Start of PROVIDED TEXT

Article Text


A prospective randomised study of the probiotic Lactobacillus plantarum 299V on indices of gut barrier function in elective surgical patients
  1. C E McNaught,
  2. N P Woodcock,
  3. J MacFie,
  4. C J Mitchell
  1. Combined Gastroenterology Unit, Scarborough Hospital, Scarborough, North Yorkshire, UK
  1. Correspondence to:
    Mr J MacFie, Scarborough Hospital, Woodlands Drive, Scarborough, North Yorkshire YO12 6QL, UK;


Background: Bacterial translocation occurs in surgical patients and may predispose to postoperative septic morbidity. Many factors are thought to influence the prevalence of bacterial translocation, one of which is the composition of the gut microflora. The aim of this prospective and randomised study was to assess the effect of the probiotic Lactobacillus plantarum 299v on the incidence of bacterial translocation, gastric colonisation, and septic complications in elective surgical patients.

Methods: Patients undergoing elective major abdominal surgery were randomised to either a treatment or control group. The treatment group received an oral preparation containing Lactobacillus plantarum 299v (Proviva) for at least one week preoperatively and also in the postoperative period. Bacterial translocation was determined by culture of a mesenteric lymph node and serosal scraping obtained at laparotomy. Gastric colonisation was assessed by microbiological culture of nasogastric aspirates. All postoperative septic complications were recorded.

Results: A total of 129 patients completed the study (probiotic group n=64). There was no significant difference between the two groups in terms of bacterial translocation (12% v 12%; p=0.82), gastric colonisation with enteric organisms (11% v 17%; p=0.42), or septic morbidity (13% v 15%; p=0.74).

End of PROVIDED TEXT
Start of COLLECTED MATERIAL

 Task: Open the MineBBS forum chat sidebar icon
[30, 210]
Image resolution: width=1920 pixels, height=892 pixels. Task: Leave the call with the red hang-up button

End of COLLECTED MATERIAL

**WORK INSTRUCTIONS:**
[A] List every author named in the abstract.
[B] According to the abstract, how was bacterial translocation determined?
[C] Reproduce the part of the abstract that opens with the words "Methods: Patients undergoing" and closes with "v 15%; p=0.74).".
The listing plays no part in this work.

**SOLUTIONS PER TASK:**
[A] C E McNaught, N P Woodcock, J MacFie, C J Mitchell

[B] By culture of a mesenteric lymph node and serosal scraping obtained at laparotomy.

[C]
Methods: Patients undergoing elective major abdominal surgery were randomised to either a treatment or control group. The treatment group received an oral preparation containing Lactobacillus plantarum 299v (Proviva) for at least one week preoperatively and also in the postoperative period. Bacterial translocation was determined by culture of a mesenteric lymph node and serosal scraping obtained at laparotomy. Gastric colonisation was assessed by microbiological culture of nasogastric aspirates. All postoperative septic complications were recorded.

Results: A total of 129 patients completed the study (probiotic group n=64). There was no significant difference between the two groups in terms of bacterial translocation (12% v 12%; p=0.82), gastric colonisation with enteric organisms (11% v 17%; p=0.42), or septic morbidity (13% v 15%; p=0.74).